> [Amaç A]: Kayıtların ilk satırından "Looking at the screenshot, I should click(84, 29)." ifadesini içeren satıra kadar olan kısmı, her iki uç dahil, yeniden yaz. Bu satırlarda "Screen dimensions" ifadesini "Display size" ile değiştir, geri kalan her şeyi aynen bırak.

İnovasyon Modelleri ve Katma Değerli İnovasyon
RoyRotwell’in 1992 tarihli makalesinden yola çıkarak, farklı disiplinlerdeki kişilerin ve katkılarının iktisadi değer sağlayacak şekilde teknolojilerin oluşturulmasında nasıl sentezlenebileceğini belirlemek amacı ile inovasyon modelleri ortaya çıkmıştır (Philimore 2003).
Rotwell’in “İnovasyon modellerinin beş nesli” çalışmalarından yola çıkan Hobday (2005)’e göre birinci nesil inovasyon modelleri 1950 yılında ortaya çıkan ve basit doğrusal inovasyon modeli olan “Teknoloji itki Modeli” dir. Bu modelleme türünde inovasyonun daha önce elde edilen noktaların birbiri ardına birleştirilerek oluşan süreç sonunda elde edildiği belirtilmiştir. Bilimsel bir buluşun öncelikle bilgi toplama, inceleme ile tespit edildiğini, ardından bu adımları ise uygulamalı bilimin izlediğini öne sürer. Bu uygulamalı araştırma yöntemi, izlenen adımların sonunda teknolojik bir yenilik elde edilmesini sağlar ve inovasyon değeri taşıyabilmesi için matematiksel ve mühendislik adımları ile üretim ve satış aşamaları ile sonlandırılır.
1960’lı yıllarda artık müşteri ve pazar beklentilerinin inovasyon üzerindeki gücü anlaşılmış ve “Talep Kökenli İtki İhtiyaç Modelleri” inovasyon süreçlerinde daha fazla önem arz etmeye başlamıştır. Teknoloji modellerinde olduğu şekilde doğrusal basamaklardan oluşan özelliğe sahip olan bu modellerde, inovasyonun ardındaki temel neden, piyasa talepleri olmuştur.
1970’li yıllardaki veriler ışığında doğrusal inovasyon modellerinin endüstriyel inovasyonları açıklamakta yetersiz kaldığı gözlemlenmiştir.

> [Amaç B]: Alıntıda "Rotwell’in" sözcüğüyle başlayan paragrafı, ana bilgilerini koruyarak kısa bir madde listesine dönüştür.

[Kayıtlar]
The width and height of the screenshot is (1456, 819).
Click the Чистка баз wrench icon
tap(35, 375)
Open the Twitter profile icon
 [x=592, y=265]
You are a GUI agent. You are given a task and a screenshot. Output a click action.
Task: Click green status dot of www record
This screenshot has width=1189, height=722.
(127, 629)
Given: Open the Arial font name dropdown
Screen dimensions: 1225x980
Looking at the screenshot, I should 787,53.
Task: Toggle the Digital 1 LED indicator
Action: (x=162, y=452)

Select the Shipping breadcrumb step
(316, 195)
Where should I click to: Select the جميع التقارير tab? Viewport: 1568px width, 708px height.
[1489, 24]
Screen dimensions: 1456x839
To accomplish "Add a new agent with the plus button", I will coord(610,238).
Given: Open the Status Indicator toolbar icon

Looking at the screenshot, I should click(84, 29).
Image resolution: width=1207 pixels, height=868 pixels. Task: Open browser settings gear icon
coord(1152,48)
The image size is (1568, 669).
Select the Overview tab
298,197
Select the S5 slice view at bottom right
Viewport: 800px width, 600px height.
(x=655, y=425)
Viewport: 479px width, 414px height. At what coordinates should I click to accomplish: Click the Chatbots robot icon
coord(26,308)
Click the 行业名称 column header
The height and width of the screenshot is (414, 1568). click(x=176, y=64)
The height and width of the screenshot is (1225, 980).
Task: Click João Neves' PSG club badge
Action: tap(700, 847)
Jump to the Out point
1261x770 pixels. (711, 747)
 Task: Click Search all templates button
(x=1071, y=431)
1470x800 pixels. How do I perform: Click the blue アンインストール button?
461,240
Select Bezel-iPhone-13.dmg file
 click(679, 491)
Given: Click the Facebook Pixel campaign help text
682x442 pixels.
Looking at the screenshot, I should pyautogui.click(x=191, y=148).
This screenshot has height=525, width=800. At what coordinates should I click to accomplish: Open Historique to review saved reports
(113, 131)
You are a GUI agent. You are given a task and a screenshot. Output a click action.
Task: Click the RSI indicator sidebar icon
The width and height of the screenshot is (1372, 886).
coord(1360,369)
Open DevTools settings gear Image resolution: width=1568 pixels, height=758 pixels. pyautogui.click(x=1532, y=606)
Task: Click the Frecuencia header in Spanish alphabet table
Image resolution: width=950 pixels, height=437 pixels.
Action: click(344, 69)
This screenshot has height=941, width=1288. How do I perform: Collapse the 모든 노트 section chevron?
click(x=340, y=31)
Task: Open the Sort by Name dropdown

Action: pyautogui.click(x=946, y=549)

> [Çözüm A]:
The width and height of the screenshot is (1456, 819).
Click the Чистка баз wrench icon
tap(35, 375)
Open the Twitter profile icon
 [x=592, y=265]
You are a GUI agent. You are given a task and a screenshot. Output a click action.
Task: Click green status dot of www record
This screenshot has width=1189, height=722.
(127, 629)
Given: Open the Arial font name dropdown
Display size: 1225x980
Looking at the screenshot, I should 787,53.
Task: Toggle the Digital 1 LED indicator
Action: (x=162, y=452)

Select the Shipping breadcrumb step
(316, 195)
Where should I click to: Select the جميع التقارير tab? Viewport: 1568px width, 708px height.
[1489, 24]
Display size: 1456x839
To accomplish "Add a new agent with the plus button", I will coord(610,238).
Given: Open the Status Indicator toolbar icon

Looking at the screenshot, I should click(84, 29).

> [Çözüm B]:
- Hobday'e (2005) göre birinci nesil inovasyon modeli, 1950 yılında ortaya çıkan basit doğrusal "Teknoloji itki Modeli"dir.
- Bu modelde inovasyon, daha önce elde edilen noktaların birbiri ardına birleştirildiği bir sürecin sonunda elde edilir.
- Bilimsel buluş önce bilgi toplama ve inceleme ile tespit edilir, ardından uygulamalı bilim bu adımları izler.
- Uygulamalı araştırma teknolojik bir yenilik sağlar. İnovasyon değeri taşıması için süreç, matematiksel ve mühendislik adımları ile üretim ve satış aşamalarıyla sonlandırılır.